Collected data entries

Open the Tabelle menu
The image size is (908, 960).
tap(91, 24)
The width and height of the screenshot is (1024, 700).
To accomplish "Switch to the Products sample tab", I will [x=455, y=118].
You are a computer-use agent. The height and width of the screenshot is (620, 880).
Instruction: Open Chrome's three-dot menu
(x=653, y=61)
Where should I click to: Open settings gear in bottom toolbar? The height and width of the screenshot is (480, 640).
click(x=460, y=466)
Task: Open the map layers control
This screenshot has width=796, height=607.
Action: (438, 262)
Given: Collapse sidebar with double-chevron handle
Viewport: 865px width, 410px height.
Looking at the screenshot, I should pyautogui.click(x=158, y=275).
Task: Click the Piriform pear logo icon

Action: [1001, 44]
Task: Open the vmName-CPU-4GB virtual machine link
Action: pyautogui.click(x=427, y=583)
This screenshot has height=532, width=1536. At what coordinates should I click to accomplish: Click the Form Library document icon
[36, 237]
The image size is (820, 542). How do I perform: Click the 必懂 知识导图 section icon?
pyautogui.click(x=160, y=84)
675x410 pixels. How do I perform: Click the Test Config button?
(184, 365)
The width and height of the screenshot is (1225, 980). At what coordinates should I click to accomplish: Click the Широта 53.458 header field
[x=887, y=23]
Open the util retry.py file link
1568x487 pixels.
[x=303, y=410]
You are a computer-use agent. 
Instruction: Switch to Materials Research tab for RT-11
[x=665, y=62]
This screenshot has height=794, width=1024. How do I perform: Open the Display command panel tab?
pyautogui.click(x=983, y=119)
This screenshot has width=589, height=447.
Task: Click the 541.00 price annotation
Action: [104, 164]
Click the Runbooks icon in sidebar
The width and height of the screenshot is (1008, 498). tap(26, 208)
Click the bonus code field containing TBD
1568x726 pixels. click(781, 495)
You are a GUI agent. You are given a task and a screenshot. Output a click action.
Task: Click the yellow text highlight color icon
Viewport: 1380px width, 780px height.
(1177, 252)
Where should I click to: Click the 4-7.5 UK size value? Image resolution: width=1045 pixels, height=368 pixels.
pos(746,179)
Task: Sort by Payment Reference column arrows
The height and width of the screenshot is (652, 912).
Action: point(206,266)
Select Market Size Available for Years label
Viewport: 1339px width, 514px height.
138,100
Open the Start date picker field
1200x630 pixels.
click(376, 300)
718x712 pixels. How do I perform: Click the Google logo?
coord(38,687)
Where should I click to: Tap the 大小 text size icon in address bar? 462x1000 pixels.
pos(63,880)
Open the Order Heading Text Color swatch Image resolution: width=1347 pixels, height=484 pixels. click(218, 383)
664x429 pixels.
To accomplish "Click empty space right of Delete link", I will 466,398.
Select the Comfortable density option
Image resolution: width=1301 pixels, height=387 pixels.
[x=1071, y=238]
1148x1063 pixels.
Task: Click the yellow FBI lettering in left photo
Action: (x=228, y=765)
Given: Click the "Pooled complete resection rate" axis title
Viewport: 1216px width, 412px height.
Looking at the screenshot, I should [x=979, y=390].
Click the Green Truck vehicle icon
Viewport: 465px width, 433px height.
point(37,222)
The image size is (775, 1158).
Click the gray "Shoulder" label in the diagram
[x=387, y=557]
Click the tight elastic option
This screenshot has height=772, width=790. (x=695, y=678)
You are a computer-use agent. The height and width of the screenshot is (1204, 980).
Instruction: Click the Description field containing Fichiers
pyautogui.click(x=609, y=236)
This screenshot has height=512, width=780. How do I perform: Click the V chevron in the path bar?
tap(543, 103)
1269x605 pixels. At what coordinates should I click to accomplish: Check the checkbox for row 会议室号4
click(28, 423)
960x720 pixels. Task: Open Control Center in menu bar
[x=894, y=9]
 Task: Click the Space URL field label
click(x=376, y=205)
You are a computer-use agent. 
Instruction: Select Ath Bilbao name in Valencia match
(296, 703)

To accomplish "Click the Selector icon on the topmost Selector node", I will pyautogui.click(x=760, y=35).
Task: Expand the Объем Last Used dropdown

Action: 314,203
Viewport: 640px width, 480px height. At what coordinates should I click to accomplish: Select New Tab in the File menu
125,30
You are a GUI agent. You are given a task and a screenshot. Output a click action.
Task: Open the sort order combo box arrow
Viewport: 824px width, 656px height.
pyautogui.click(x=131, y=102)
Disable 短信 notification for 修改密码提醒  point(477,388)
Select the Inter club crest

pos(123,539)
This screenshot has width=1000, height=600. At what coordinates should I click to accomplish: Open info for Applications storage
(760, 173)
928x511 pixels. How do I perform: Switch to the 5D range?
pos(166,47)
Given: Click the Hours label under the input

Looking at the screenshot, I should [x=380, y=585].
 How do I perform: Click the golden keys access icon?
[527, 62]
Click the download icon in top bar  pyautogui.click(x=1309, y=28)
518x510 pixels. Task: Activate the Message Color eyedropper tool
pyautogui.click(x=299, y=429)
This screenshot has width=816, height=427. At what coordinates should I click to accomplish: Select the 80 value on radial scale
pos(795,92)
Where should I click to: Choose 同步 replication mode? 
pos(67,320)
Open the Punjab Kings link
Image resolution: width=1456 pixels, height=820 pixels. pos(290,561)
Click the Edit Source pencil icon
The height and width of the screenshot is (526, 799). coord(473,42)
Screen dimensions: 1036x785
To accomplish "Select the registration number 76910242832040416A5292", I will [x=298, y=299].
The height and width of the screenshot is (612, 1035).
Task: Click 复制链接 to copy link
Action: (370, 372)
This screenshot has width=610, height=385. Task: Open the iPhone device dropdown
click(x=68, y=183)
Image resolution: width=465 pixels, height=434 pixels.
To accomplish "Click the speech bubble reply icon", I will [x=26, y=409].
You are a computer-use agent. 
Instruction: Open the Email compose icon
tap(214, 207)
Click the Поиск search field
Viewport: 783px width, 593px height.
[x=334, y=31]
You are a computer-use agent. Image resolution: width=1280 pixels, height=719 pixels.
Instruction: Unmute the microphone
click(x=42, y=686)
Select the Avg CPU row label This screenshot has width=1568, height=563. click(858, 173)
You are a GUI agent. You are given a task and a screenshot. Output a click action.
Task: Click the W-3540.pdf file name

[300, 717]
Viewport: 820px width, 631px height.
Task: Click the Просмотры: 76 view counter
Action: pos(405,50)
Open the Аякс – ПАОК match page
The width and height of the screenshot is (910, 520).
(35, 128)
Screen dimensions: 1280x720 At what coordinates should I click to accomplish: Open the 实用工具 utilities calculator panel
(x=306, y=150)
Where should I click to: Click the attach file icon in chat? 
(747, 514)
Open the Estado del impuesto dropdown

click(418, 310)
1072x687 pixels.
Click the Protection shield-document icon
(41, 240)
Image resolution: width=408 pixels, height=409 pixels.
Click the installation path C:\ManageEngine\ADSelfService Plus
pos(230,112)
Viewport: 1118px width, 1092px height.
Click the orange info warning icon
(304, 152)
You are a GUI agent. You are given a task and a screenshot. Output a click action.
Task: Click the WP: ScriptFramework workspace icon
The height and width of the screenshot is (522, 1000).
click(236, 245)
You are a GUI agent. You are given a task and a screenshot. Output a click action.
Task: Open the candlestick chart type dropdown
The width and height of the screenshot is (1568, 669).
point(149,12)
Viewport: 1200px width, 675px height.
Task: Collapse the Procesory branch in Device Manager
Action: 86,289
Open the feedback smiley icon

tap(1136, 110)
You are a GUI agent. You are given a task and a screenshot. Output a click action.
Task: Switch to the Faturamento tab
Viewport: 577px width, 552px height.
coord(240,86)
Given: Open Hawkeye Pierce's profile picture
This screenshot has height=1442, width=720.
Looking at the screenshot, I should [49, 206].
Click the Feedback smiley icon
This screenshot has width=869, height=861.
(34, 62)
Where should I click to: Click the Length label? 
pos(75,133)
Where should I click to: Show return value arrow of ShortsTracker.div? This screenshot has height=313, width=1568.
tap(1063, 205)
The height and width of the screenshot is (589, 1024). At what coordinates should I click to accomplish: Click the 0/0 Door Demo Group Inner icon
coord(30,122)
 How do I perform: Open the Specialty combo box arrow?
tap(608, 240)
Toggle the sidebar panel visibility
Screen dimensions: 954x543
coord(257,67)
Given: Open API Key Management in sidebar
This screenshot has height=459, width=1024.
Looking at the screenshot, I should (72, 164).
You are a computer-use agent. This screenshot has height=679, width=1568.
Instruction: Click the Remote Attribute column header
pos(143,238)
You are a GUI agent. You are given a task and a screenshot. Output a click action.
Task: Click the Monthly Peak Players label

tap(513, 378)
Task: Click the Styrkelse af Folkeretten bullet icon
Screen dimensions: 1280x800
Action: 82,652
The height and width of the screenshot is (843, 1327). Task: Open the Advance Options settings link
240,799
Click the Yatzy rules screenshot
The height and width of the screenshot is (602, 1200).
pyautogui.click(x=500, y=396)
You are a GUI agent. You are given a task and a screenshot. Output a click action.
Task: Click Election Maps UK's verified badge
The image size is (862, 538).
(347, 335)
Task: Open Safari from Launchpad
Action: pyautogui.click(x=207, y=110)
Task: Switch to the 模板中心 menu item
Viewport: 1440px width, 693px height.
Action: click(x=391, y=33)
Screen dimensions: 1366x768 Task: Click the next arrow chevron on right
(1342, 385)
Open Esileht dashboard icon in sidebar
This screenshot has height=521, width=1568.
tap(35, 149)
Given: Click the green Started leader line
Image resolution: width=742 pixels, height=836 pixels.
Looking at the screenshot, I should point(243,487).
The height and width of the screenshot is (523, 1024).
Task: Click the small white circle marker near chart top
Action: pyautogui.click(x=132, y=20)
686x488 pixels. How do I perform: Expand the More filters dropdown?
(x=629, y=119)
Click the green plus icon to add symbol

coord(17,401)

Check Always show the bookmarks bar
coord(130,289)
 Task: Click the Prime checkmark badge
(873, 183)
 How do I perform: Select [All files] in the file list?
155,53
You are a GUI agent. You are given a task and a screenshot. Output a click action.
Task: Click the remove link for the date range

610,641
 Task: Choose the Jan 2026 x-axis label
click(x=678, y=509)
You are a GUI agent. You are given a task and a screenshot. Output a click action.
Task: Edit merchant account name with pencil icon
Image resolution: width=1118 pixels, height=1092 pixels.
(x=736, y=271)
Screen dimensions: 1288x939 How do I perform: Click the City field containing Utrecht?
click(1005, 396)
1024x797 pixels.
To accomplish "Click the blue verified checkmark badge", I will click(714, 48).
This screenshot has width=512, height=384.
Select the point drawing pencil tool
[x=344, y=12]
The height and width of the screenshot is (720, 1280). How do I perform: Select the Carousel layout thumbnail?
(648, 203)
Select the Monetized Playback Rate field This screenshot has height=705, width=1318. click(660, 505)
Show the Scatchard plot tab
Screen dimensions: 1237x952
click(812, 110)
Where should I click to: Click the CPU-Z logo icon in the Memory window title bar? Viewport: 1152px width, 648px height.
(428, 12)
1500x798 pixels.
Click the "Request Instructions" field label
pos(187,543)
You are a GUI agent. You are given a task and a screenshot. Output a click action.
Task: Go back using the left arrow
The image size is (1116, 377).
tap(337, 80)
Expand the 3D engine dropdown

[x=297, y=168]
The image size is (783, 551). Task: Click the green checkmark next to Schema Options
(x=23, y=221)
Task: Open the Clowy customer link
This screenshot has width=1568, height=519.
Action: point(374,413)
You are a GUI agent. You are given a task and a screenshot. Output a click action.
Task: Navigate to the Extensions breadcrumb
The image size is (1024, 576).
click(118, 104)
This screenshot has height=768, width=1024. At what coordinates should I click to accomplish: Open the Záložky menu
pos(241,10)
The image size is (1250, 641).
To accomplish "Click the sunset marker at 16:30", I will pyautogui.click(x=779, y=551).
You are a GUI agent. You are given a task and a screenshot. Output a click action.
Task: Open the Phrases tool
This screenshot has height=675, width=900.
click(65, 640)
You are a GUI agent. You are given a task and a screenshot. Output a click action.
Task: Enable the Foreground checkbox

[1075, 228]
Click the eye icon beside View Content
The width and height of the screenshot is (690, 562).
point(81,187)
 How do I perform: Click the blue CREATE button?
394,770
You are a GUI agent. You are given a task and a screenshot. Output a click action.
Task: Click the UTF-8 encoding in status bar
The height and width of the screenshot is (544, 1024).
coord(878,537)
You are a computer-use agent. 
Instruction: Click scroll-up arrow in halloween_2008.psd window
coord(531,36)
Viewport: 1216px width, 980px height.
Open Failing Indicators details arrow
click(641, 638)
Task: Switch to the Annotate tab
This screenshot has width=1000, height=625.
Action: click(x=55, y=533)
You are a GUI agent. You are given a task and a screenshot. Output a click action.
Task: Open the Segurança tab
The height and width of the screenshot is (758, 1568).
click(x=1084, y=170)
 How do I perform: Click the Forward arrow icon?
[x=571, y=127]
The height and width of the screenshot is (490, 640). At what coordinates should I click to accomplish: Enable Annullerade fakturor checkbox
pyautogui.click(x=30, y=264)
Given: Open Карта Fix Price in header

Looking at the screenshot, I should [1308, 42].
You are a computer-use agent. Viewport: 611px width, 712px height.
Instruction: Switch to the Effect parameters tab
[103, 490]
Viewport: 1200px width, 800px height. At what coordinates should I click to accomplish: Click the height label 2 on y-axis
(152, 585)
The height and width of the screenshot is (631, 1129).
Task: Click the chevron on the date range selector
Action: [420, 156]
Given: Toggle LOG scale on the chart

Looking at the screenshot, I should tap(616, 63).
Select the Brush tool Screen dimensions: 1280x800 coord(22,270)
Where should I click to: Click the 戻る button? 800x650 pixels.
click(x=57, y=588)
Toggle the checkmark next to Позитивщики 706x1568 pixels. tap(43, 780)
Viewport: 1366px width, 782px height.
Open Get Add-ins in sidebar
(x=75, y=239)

= TRY IT =
Using the entries above, give back exactly the line containing "Click the installation", the line containing "Given: Open Hawkeye Pierce's profile picture", and every line between them, and nothing else.

= RESPONSE BELOW =
Click the installation path C:\ManageEngine\ADSelfService Plus
pos(230,112)
Viewport: 1118px width, 1092px height.
Click the orange info warning icon
(304, 152)
You are a GUI agent. You are given a task and a screenshot. Output a click action.
Task: Click the WP: ScriptFramework workspace icon
The height and width of the screenshot is (522, 1000).
click(236, 245)
You are a GUI agent. You are given a task and a screenshot. Output a click action.
Task: Open the candlestick chart type dropdown
The width and height of the screenshot is (1568, 669).
point(149,12)
Viewport: 1200px width, 675px height.
Task: Collapse the Procesory branch in Device Manager
Action: 86,289
Open the feedback smiley icon

tap(1136, 110)
You are a GUI agent. You are given a task and a screenshot. Output a click action.
Task: Switch to the Faturamento tab
Viewport: 577px width, 552px height.
coord(240,86)
Given: Open Hawkeye Pierce's profile picture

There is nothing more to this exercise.